As we enter the dog days of the summer -- always a calm time in the NBA -- there are a few notable free agents still out there (Greg Oden, Mo Williams and DeJuan Blair come to mind). For the most part, though, we've got a pretty firm idea what the rosters are going to look like when the 2013-14 season tips off on Oct. 29. As the depth charts have filled, so have the forecasts generated by ATH coalesced. ATH is the projection module of NBAPET, my system of integrated spreadsheets for tracking, evaluating and forecasting all things NBA.
With the pieces falling into place, let's take an early stab at ranking players by position, beginning today with point guards. (Although keep in mind that assigning a primary position to a player in today's NBA is often more art than science.) Over the next two weeks, we'll rank players by position according to ATH's forecasted WARP, or wins above replacement level. WARP is perfect for this kind of exercise because it accounts for a player's efficiency, volume of production and team context.
Here are the projected top 10 point guards for the 2013-14 NBA season followed by the next five and an overview of how some notable PGs fell outside the top 10.
PG | SG | SF | PF | C
Projected 2013-14 WARP: 15.9
This might be the Year of Chris Paul, if the Miami Heat falter a bit in the regular season or MVP voters grow tired of rubber-stamping LeBron James' name at the top of their ballots. With the Clippers poised to build upon last year's breakout season and challenge for the top seed in the West, it could come down to a Paul versus Kevin Durant battle for the coveted Maurice Podoloff Trophy.

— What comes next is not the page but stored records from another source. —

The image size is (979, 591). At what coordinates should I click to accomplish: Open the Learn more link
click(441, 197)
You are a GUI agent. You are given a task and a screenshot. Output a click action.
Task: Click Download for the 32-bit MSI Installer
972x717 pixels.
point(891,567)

Paul has finished in the top five of the voting four times and as high as second. Although ATH sees a near replica of Paul's 2012-13 WARP, it's still a figure that will garner lots of MVP chatter.

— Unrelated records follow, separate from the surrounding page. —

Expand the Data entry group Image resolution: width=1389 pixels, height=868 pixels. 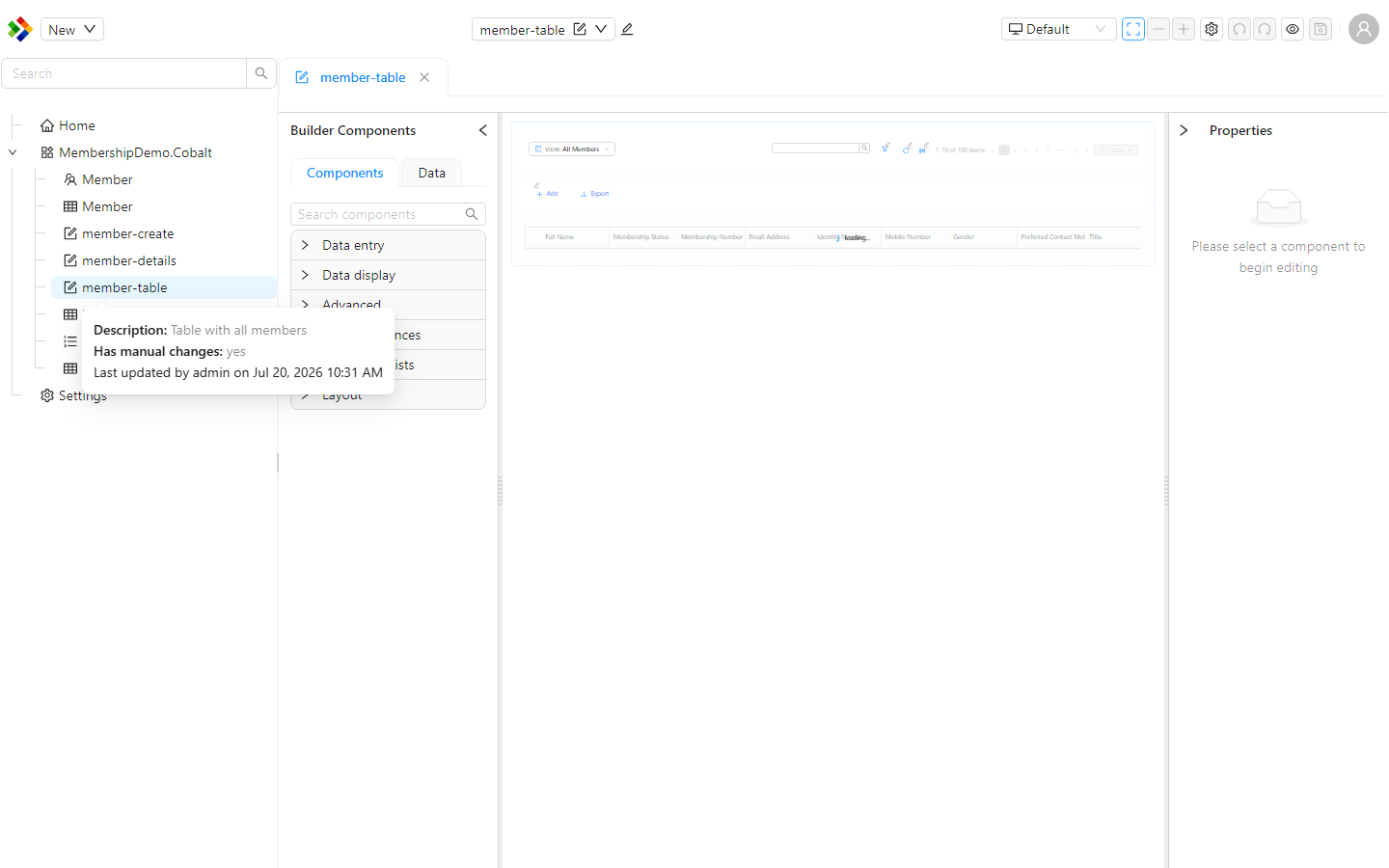click(388, 245)
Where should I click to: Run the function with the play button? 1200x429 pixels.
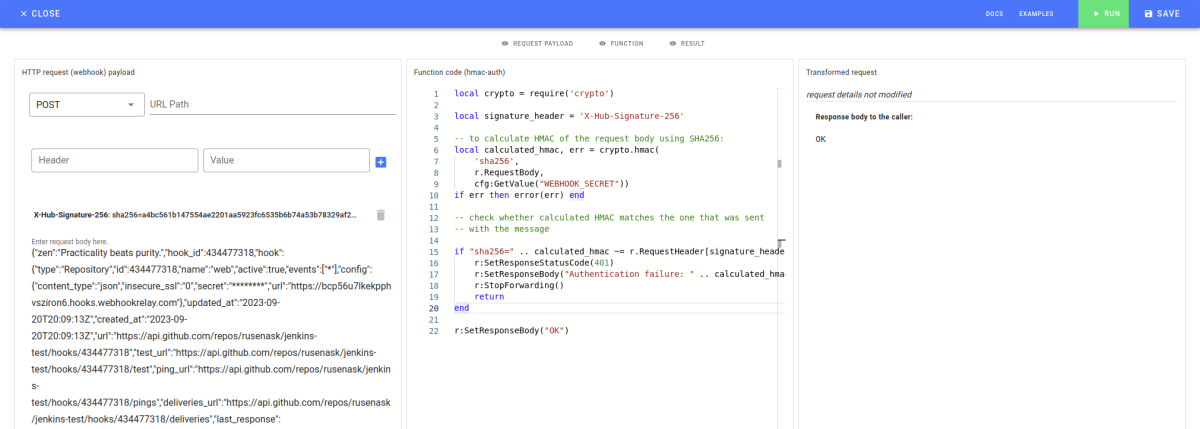click(1103, 14)
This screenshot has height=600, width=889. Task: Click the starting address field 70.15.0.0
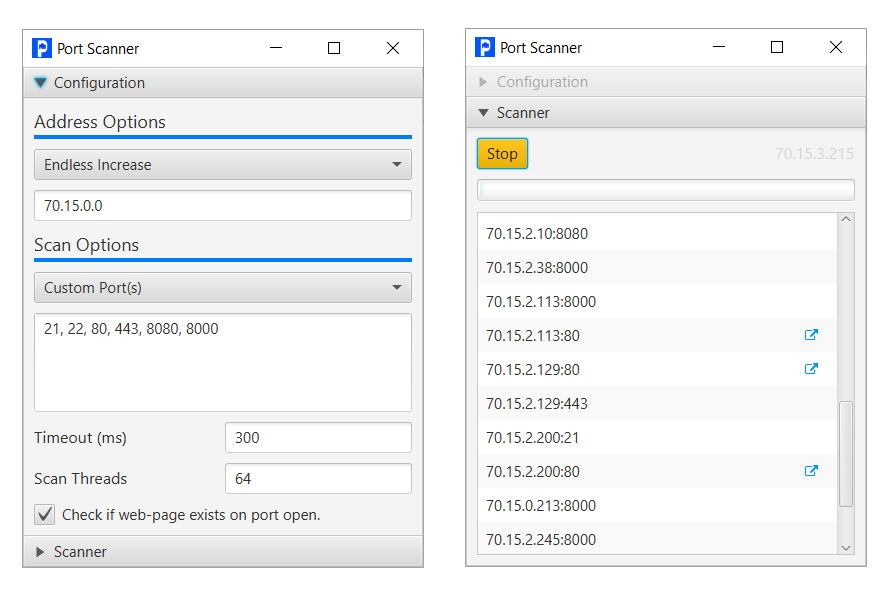[223, 205]
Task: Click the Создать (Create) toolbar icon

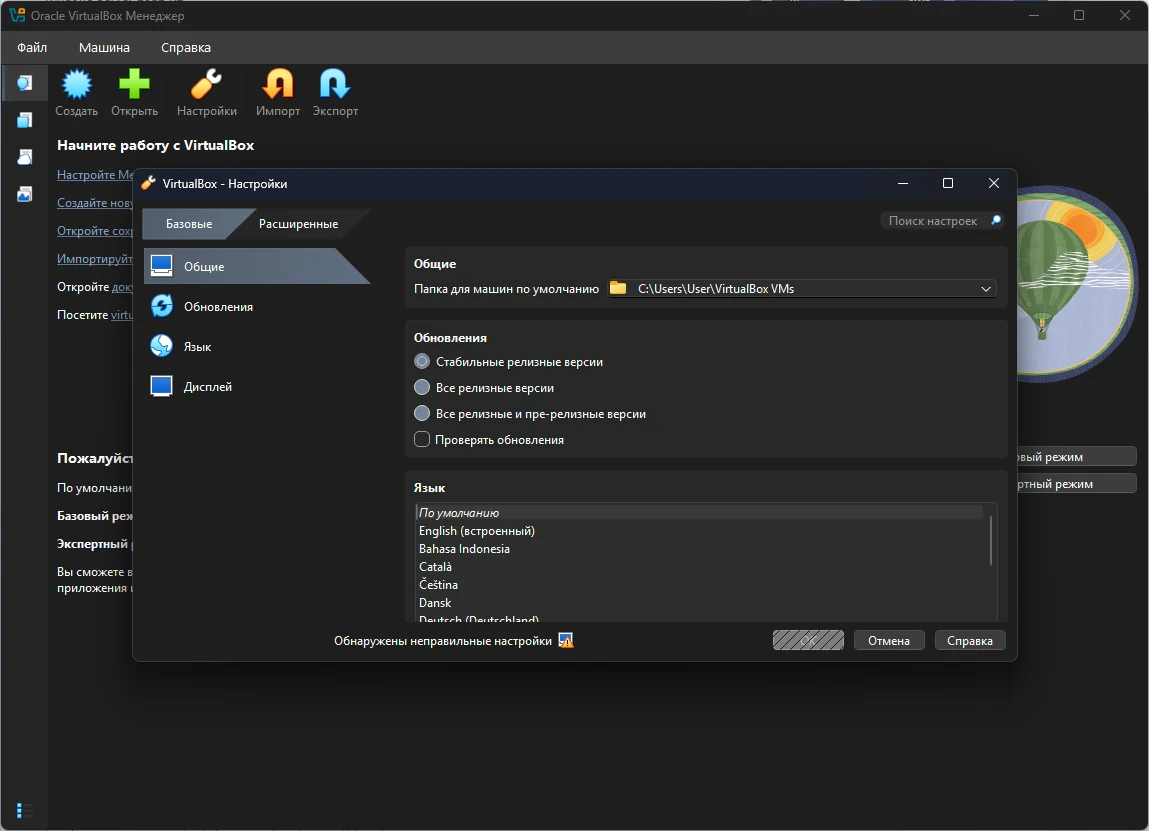Action: pos(76,84)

And why wouldn't ATH see Paul churning out the same season? At 29, he's squarely in his prime and his individual winning percentages the past two seasons (.740 and .739) nicely illustrate just how consistent he is. Paul doesn't use as many possessions as he did in his top seasons in New Orleans, but every other facet of his game has remained intact. Last season, Paul shot a career-low 32.8 percent from 3-point range, although he offset that by doing more damage inside the arc. He has shot as high as 40.9 percent from deep in his career, and, if he has a fluky good-shooting campaign, it could put him over a .600 true shooting percentage for the first time in his career. In fact, ATH sees a regression in the 3-point rate, bringing Paul up to a .600 TS% on the nose. With so many weapons around him -- Blake Griffin, Jamal Crawford, Jared Dudley, J.J. Redick, Matt Barnes, Reggie Bullock -- it will be up to Paul to orchestrate the most high-powered offensive attack he's been a part of to date.